··· Available records ···

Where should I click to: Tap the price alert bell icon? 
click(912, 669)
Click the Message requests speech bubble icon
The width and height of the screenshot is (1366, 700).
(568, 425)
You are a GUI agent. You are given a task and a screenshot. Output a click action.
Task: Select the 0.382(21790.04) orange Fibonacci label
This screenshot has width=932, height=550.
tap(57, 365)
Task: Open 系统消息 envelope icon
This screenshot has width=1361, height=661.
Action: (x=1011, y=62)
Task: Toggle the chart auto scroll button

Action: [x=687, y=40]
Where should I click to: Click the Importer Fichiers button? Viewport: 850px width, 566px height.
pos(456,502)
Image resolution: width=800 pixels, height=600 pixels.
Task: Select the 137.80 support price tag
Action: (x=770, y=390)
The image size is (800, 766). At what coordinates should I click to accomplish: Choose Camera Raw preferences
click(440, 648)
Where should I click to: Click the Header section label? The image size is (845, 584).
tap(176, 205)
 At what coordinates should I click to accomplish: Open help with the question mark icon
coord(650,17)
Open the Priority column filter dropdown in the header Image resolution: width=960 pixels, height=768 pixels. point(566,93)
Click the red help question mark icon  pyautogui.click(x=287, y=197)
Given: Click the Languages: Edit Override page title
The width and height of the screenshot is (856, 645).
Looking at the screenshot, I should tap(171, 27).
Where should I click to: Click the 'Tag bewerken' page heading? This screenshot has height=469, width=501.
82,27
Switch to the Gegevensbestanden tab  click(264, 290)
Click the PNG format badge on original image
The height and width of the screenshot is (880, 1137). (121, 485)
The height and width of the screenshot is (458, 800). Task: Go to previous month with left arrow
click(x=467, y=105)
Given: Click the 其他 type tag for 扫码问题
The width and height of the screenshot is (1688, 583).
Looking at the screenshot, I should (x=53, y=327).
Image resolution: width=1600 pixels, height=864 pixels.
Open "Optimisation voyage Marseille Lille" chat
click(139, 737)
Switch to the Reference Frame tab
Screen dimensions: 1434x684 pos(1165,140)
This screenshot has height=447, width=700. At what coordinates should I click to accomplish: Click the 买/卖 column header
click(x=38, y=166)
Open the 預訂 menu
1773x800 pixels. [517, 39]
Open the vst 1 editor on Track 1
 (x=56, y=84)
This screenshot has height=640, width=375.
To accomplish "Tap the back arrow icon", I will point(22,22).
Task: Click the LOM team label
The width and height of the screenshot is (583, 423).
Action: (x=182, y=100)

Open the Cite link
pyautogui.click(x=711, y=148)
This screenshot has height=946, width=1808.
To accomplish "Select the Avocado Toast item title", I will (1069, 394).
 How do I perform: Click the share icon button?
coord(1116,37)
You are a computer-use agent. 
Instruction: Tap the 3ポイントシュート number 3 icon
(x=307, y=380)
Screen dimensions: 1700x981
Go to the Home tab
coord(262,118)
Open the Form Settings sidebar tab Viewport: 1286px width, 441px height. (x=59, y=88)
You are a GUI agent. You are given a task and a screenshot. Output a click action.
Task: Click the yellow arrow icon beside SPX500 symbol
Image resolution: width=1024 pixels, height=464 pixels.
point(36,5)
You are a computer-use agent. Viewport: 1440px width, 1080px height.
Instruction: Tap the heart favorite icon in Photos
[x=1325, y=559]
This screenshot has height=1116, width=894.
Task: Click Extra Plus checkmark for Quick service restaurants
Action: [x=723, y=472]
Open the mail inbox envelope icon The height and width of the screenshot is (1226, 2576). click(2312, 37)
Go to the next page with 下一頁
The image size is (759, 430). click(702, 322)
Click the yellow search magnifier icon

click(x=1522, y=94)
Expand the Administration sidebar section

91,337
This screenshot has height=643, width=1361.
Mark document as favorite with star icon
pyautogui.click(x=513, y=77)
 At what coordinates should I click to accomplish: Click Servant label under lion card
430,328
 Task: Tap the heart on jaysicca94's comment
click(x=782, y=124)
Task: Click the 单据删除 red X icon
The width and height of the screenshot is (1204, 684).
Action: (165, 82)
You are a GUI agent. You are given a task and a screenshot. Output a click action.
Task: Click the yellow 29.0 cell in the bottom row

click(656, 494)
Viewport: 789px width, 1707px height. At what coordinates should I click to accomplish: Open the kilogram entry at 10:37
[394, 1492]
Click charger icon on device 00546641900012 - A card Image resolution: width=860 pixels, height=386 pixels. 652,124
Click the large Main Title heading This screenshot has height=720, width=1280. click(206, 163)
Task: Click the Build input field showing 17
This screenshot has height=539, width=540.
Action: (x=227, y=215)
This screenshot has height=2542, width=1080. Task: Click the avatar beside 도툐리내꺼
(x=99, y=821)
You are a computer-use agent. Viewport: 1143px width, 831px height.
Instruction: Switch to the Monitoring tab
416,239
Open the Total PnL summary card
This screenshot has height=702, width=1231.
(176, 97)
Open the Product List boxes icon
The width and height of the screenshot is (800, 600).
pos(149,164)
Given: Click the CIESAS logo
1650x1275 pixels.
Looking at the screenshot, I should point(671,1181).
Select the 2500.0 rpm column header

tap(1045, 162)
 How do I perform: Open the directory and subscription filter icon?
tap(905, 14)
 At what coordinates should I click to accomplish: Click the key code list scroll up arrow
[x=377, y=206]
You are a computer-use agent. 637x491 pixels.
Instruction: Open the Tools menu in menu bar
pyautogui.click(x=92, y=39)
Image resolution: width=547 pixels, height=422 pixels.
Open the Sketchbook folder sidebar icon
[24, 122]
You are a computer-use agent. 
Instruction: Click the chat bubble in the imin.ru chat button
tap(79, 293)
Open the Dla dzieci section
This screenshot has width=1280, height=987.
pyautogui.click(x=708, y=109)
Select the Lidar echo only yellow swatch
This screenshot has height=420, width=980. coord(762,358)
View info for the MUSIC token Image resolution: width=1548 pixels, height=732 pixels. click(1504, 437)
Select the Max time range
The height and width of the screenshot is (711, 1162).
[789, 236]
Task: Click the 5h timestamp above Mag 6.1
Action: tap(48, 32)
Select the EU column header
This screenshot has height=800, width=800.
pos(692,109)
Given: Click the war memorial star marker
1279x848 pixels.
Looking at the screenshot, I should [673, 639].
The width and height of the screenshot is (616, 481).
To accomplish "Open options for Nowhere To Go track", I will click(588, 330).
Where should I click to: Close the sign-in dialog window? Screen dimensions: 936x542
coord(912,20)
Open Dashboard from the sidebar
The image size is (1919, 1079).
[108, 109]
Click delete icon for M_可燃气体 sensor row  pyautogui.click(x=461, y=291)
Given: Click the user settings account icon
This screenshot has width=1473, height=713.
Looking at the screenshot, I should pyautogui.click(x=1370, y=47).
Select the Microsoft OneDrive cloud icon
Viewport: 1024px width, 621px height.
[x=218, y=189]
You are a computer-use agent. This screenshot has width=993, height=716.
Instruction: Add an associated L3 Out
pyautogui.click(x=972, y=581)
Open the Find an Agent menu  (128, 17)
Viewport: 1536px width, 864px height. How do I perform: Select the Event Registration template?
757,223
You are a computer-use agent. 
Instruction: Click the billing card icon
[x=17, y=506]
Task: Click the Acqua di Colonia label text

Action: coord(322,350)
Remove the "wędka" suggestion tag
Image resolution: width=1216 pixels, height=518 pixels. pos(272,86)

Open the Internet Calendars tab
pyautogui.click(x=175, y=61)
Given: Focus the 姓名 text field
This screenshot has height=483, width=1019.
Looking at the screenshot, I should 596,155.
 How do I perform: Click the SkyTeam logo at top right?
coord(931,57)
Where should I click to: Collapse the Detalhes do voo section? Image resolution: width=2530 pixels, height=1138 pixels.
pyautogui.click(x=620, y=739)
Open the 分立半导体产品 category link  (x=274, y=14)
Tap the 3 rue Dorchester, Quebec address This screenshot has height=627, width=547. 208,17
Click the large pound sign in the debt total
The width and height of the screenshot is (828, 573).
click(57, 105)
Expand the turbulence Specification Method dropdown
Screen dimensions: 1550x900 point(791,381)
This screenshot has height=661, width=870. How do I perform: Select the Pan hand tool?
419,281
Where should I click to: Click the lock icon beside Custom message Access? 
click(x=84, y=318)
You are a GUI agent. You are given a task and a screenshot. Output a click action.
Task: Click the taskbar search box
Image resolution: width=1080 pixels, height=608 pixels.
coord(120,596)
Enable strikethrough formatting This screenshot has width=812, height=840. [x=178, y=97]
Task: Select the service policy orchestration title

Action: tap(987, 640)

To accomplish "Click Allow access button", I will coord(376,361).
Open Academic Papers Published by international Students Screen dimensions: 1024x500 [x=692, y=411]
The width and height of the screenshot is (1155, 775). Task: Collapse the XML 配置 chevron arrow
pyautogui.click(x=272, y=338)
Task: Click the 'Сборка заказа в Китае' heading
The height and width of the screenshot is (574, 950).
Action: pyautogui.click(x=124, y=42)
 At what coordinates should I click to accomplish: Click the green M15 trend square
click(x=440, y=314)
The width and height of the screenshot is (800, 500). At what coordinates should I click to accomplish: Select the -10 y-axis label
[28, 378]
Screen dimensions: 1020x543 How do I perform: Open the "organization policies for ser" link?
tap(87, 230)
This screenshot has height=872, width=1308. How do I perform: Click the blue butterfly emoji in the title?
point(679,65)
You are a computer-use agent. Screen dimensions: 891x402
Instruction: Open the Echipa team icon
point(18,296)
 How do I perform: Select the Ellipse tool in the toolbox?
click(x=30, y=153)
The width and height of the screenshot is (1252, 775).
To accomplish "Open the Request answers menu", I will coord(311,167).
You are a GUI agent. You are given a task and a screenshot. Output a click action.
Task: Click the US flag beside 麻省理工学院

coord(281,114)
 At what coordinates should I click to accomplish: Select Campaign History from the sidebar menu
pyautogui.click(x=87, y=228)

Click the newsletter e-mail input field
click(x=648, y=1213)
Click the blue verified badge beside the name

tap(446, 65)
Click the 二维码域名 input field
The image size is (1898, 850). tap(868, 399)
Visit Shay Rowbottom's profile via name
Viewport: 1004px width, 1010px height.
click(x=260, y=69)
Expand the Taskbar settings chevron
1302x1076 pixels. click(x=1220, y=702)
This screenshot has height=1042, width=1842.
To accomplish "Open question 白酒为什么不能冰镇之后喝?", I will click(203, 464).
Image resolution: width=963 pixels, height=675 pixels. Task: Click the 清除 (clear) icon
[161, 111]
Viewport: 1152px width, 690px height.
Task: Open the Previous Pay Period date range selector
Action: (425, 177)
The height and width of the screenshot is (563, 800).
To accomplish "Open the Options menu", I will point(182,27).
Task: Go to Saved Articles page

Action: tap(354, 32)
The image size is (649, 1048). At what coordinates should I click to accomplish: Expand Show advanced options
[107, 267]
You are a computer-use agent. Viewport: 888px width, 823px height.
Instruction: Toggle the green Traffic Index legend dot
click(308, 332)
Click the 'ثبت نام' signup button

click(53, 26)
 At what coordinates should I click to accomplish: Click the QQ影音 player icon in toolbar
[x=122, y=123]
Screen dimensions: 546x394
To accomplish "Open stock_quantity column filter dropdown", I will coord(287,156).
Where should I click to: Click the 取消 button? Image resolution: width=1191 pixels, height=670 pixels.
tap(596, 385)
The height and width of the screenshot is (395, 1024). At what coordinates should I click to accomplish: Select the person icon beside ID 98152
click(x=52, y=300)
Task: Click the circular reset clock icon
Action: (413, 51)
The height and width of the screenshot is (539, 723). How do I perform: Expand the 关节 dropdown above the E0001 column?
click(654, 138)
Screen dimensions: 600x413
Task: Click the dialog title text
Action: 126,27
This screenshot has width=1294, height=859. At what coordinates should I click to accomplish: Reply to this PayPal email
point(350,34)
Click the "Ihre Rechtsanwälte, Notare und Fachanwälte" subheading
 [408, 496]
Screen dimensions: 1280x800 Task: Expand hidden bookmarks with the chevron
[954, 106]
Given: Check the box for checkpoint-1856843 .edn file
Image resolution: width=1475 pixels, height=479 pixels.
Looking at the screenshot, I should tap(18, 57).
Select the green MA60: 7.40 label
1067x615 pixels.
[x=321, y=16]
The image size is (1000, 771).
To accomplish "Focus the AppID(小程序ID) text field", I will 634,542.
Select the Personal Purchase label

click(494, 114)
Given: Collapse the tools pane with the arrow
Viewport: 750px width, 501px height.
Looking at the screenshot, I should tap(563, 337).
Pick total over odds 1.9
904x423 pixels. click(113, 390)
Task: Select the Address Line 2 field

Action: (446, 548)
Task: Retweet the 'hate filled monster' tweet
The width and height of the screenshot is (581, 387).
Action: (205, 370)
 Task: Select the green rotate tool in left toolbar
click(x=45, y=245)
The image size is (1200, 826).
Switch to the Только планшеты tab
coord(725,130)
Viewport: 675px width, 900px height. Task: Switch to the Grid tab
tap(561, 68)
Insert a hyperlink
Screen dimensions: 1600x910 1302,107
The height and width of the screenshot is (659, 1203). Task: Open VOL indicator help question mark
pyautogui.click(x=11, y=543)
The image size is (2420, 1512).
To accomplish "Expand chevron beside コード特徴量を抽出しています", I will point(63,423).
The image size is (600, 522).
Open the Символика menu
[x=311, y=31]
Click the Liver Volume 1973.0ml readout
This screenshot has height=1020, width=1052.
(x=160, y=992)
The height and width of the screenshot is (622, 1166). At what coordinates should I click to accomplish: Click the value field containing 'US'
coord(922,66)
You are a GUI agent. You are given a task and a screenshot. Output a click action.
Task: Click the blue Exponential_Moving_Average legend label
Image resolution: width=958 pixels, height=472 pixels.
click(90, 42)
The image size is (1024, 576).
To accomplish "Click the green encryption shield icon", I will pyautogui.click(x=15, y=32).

···

- Task statement -
Write down exactly the span of lines above from the one containing "This screenshot has width=1361, height=661." to the one containing "Switch to the Gegevensbestanden", both ends included.

- Your solution -
This screenshot has width=1361, height=661.
Action: (x=1011, y=62)
Task: Toggle the chart auto scroll button

Action: [x=687, y=40]
Where should I click to: Click the Importer Fichiers button? Viewport: 850px width, 566px height.
pos(456,502)
Image resolution: width=800 pixels, height=600 pixels.
Task: Select the 137.80 support price tag
Action: (x=770, y=390)
The image size is (800, 766). At what coordinates should I click to accomplish: Choose Camera Raw preferences
click(440, 648)
Where should I click to: Click the Header section label? The image size is (845, 584).
tap(176, 205)
 At what coordinates should I click to accomplish: Open help with the question mark icon
coord(650,17)
Open the Priority column filter dropdown in the header Image resolution: width=960 pixels, height=768 pixels. point(566,93)
Click the red help question mark icon  pyautogui.click(x=287, y=197)
Given: Click the Languages: Edit Override page title
The width and height of the screenshot is (856, 645).
Looking at the screenshot, I should tap(171, 27).
Where should I click to: Click the 'Tag bewerken' page heading? This screenshot has height=469, width=501.
82,27
Switch to the Gegevensbestanden tab  click(264, 290)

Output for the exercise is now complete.